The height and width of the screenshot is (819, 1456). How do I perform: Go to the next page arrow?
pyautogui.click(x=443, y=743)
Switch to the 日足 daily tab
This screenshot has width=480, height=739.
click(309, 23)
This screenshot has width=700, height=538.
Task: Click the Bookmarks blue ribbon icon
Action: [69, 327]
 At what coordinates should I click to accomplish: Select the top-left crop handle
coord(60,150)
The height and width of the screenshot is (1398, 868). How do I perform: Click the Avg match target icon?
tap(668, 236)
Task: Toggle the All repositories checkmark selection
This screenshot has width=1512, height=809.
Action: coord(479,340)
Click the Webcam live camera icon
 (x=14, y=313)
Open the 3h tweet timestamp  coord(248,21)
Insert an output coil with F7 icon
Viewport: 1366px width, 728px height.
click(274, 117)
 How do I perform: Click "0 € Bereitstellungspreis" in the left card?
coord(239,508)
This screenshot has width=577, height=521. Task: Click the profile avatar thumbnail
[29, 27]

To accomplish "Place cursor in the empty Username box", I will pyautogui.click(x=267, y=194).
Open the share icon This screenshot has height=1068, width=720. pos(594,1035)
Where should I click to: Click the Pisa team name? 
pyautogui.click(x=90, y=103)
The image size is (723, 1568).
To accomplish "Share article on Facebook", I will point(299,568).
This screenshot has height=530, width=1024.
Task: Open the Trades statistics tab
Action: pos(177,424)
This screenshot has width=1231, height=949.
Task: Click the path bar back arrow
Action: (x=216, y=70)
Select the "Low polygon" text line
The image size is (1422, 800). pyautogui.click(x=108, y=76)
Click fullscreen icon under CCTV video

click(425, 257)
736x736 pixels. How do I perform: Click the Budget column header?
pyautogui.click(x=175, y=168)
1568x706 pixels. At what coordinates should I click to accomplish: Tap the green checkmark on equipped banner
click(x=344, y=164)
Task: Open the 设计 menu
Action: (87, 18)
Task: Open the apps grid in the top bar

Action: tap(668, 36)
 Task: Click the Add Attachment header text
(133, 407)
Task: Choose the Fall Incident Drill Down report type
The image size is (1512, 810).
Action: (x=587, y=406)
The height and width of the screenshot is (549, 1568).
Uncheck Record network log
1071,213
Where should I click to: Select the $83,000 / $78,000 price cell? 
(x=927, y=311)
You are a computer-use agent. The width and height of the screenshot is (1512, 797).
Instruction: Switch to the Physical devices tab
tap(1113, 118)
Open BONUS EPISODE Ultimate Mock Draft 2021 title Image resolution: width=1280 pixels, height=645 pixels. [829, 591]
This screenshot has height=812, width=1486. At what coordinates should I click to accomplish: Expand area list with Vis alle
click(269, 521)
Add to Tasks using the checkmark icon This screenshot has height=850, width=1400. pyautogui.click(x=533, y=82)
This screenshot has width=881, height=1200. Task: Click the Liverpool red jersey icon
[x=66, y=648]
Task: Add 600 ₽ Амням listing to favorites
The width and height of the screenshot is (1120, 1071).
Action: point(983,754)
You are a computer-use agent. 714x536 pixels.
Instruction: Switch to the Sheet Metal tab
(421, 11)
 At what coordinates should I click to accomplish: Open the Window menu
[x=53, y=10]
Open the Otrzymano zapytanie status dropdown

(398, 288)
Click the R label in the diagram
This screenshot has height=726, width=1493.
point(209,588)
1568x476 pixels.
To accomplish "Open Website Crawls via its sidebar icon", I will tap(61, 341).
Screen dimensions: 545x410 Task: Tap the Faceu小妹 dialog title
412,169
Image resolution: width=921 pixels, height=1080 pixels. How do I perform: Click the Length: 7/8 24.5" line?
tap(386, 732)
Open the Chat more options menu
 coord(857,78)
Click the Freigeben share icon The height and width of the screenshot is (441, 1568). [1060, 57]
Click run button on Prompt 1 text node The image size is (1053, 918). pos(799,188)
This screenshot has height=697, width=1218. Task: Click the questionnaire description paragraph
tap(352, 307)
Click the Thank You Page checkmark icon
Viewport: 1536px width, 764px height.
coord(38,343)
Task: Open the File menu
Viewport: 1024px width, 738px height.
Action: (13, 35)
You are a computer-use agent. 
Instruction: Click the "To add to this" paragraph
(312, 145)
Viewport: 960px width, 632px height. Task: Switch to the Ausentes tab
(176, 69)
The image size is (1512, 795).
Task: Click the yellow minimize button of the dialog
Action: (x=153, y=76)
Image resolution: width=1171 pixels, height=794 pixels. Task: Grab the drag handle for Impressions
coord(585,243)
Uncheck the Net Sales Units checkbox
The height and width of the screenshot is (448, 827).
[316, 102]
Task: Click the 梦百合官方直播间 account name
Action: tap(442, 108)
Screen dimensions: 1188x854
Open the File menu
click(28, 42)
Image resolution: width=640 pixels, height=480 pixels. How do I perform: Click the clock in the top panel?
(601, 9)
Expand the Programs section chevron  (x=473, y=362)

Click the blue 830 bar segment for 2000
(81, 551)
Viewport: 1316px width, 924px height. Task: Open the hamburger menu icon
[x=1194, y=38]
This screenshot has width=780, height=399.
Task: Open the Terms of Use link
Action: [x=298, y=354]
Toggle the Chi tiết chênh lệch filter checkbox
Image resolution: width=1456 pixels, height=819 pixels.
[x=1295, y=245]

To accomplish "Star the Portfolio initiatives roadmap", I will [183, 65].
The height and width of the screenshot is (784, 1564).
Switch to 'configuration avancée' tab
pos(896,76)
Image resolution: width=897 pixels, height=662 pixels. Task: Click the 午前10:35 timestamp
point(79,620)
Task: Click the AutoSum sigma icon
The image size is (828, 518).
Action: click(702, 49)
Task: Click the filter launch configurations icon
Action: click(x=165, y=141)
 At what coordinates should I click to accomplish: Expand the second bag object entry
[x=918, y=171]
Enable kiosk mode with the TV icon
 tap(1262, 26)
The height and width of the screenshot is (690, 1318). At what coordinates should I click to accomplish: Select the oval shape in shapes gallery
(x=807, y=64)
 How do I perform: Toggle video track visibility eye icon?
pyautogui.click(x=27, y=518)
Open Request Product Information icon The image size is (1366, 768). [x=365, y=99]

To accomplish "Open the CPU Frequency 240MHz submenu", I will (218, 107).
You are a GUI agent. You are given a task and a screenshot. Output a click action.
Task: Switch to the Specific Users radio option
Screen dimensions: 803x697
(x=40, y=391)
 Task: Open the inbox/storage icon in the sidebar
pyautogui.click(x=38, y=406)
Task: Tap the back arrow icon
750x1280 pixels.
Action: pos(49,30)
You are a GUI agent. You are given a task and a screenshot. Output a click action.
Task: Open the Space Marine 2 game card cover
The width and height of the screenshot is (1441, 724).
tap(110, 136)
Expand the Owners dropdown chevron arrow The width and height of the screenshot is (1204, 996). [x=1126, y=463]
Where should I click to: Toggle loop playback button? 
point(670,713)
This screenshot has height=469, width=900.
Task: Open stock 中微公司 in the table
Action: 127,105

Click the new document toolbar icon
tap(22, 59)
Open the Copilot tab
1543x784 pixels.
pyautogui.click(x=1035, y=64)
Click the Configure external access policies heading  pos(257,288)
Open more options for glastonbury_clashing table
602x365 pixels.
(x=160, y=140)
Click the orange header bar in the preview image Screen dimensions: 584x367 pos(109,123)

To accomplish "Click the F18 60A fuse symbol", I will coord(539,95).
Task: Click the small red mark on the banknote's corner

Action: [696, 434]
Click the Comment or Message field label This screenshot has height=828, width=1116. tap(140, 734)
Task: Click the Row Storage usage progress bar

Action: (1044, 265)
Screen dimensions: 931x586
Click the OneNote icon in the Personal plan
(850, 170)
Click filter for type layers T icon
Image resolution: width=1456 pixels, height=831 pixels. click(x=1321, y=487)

_YOUR GOAL_:
Edit the entries above so that every "How do I perform" reads "How can I do", leaving everything else as it is.

_SOLUTION TO THIS TASK_:
The height and width of the screenshot is (819, 1456). How can I do: Go to the next page arrow?
pyautogui.click(x=443, y=743)
Switch to the 日足 daily tab
This screenshot has width=480, height=739.
click(309, 23)
This screenshot has width=700, height=538.
Task: Click the Bookmarks blue ribbon icon
Action: [69, 327]
 At what coordinates should I click to accomplish: Select the top-left crop handle
coord(60,150)
The height and width of the screenshot is (1398, 868). How can I do: Click the Avg match target icon?
tap(668, 236)
Task: Toggle the All repositories checkmark selection
This screenshot has width=1512, height=809.
Action: coord(479,340)
Click the Webcam live camera icon
 (x=14, y=313)
Open the 3h tweet timestamp  coord(248,21)
Insert an output coil with F7 icon
Viewport: 1366px width, 728px height.
click(274, 117)
 How can I do: Click "0 € Bereitstellungspreis" in the left card?
coord(239,508)
This screenshot has width=577, height=521. Task: Click the profile avatar thumbnail
[29, 27]

To accomplish "Place cursor in the empty Username box", I will pyautogui.click(x=267, y=194).
Open the share icon This screenshot has height=1068, width=720. pos(594,1035)
Where should I click to: Click the Pisa team name? 
pyautogui.click(x=90, y=103)
The image size is (723, 1568).
To accomplish "Share article on Facebook", I will point(299,568).
This screenshot has height=530, width=1024.
Task: Open the Trades statistics tab
Action: pos(177,424)
This screenshot has width=1231, height=949.
Task: Click the path bar back arrow
Action: (x=216, y=70)
Select the "Low polygon" text line
The image size is (1422, 800). pyautogui.click(x=108, y=76)
Click fullscreen icon under CCTV video

click(425, 257)
736x736 pixels. How can I do: Click the Budget column header?
pyautogui.click(x=175, y=168)
1568x706 pixels. At what coordinates should I click to accomplish: Tap the green checkmark on equipped banner
click(x=344, y=164)
Task: Open the 设计 menu
Action: (87, 18)
Task: Open the apps grid in the top bar

Action: tap(668, 36)
 Task: Click the Add Attachment header text
(133, 407)
Task: Choose the Fall Incident Drill Down report type
The image size is (1512, 810).
Action: (x=587, y=406)
The height and width of the screenshot is (549, 1568).
Uncheck Record network log
1071,213
Where should I click to: Select the $83,000 / $78,000 price cell? 
(x=927, y=311)
You are a computer-use agent. The width and height of the screenshot is (1512, 797).
Instruction: Switch to the Physical devices tab
tap(1113, 118)
Open BONUS EPISODE Ultimate Mock Draft 2021 title Image resolution: width=1280 pixels, height=645 pixels. [829, 591]
This screenshot has height=812, width=1486. At what coordinates should I click to accomplish: Expand area list with Vis alle
click(269, 521)
Add to Tasks using the checkmark icon This screenshot has height=850, width=1400. pyautogui.click(x=533, y=82)
This screenshot has width=881, height=1200. Task: Click the Liverpool red jersey icon
[x=66, y=648]
Task: Add 600 ₽ Амням listing to favorites
The width and height of the screenshot is (1120, 1071).
Action: point(983,754)
You are a computer-use agent. 714x536 pixels.
Instruction: Switch to the Sheet Metal tab
(421, 11)
 At what coordinates should I click to accomplish: Open the Window menu
[x=53, y=10]
Open the Otrzymano zapytanie status dropdown

(398, 288)
Click the R label in the diagram
This screenshot has height=726, width=1493.
point(209,588)
1568x476 pixels.
To accomplish "Open Website Crawls via its sidebar icon", I will tap(61, 341).
Screen dimensions: 545x410 Task: Tap the Faceu小妹 dialog title
412,169
Image resolution: width=921 pixels, height=1080 pixels. How can I do: Click the Length: 7/8 24.5" line?
tap(386, 732)
Open the Chat more options menu
 coord(857,78)
Click the Freigeben share icon The height and width of the screenshot is (441, 1568). [1060, 57]
Click run button on Prompt 1 text node The image size is (1053, 918). pos(799,188)
This screenshot has height=697, width=1218. Task: Click the questionnaire description paragraph
tap(352, 307)
Click the Thank You Page checkmark icon
Viewport: 1536px width, 764px height.
coord(38,343)
Task: Open the File menu
Viewport: 1024px width, 738px height.
Action: (13, 35)
You are a computer-use agent. 
Instruction: Click the "To add to this" paragraph
(312, 145)
Viewport: 960px width, 632px height. Task: Switch to the Ausentes tab
(176, 69)
The image size is (1512, 795).
Task: Click the yellow minimize button of the dialog
Action: (x=153, y=76)
Image resolution: width=1171 pixels, height=794 pixels. Task: Grab the drag handle for Impressions
coord(585,243)
Uncheck the Net Sales Units checkbox
The height and width of the screenshot is (448, 827).
[316, 102]
Task: Click the 梦百合官方直播间 account name
Action: tap(442, 108)
Screen dimensions: 1188x854
Open the File menu
click(28, 42)
Image resolution: width=640 pixels, height=480 pixels. How can I do: Click the clock in the top panel?
(601, 9)
Expand the Programs section chevron  (x=473, y=362)

Click the blue 830 bar segment for 2000
(81, 551)
Viewport: 1316px width, 924px height. Task: Open the hamburger menu icon
[x=1194, y=38]
This screenshot has width=780, height=399.
Task: Open the Terms of Use link
Action: [x=298, y=354]
Toggle the Chi tiết chênh lệch filter checkbox
Image resolution: width=1456 pixels, height=819 pixels.
[x=1295, y=245]

To accomplish "Star the Portfolio initiatives roadmap", I will [183, 65].
The height and width of the screenshot is (784, 1564).
Switch to 'configuration avancée' tab
pos(896,76)
Image resolution: width=897 pixels, height=662 pixels. Task: Click the 午前10:35 timestamp
point(79,620)
Task: Click the AutoSum sigma icon
The image size is (828, 518).
Action: click(702, 49)
Task: Click the filter launch configurations icon
Action: click(x=165, y=141)
 At what coordinates should I click to accomplish: Expand the second bag object entry
[x=918, y=171]
Enable kiosk mode with the TV icon
 tap(1262, 26)
The height and width of the screenshot is (690, 1318). At what coordinates should I click to accomplish: Select the oval shape in shapes gallery
(x=807, y=64)
 How can I do: Toggle video track visibility eye icon?
pyautogui.click(x=27, y=518)
Open Request Product Information icon The image size is (1366, 768). [x=365, y=99]

To accomplish "Open the CPU Frequency 240MHz submenu", I will (218, 107).
You are a GUI agent. You are given a task and a screenshot. Output a click action.
Task: Switch to the Specific Users radio option
Screen dimensions: 803x697
(x=40, y=391)
 Task: Open the inbox/storage icon in the sidebar
pyautogui.click(x=38, y=406)
Task: Tap the back arrow icon
750x1280 pixels.
Action: pos(49,30)
You are a GUI agent. You are given a task and a screenshot. Output a click action.
Task: Open the Space Marine 2 game card cover
The width and height of the screenshot is (1441, 724).
tap(110, 136)
Expand the Owners dropdown chevron arrow The width and height of the screenshot is (1204, 996). [x=1126, y=463]
Where should I click to: Toggle loop playback button? 
point(670,713)
This screenshot has height=469, width=900.
Task: Open stock 中微公司 in the table
Action: 127,105

Click the new document toolbar icon
tap(22, 59)
Open the Copilot tab
1543x784 pixels.
pyautogui.click(x=1035, y=64)
Click the Configure external access policies heading  pos(257,288)
Open more options for glastonbury_clashing table
602x365 pixels.
(x=160, y=140)
Click the orange header bar in the preview image Screen dimensions: 584x367 pos(109,123)

To accomplish "Click the F18 60A fuse symbol", I will coord(539,95).
Task: Click the small red mark on the banknote's corner

Action: [696, 434]
Click the Comment or Message field label This screenshot has height=828, width=1116. tap(140, 734)
Task: Click the Row Storage usage progress bar

Action: (1044, 265)
Screen dimensions: 931x586
Click the OneNote icon in the Personal plan
(850, 170)
Click filter for type layers T icon
Image resolution: width=1456 pixels, height=831 pixels. click(x=1321, y=487)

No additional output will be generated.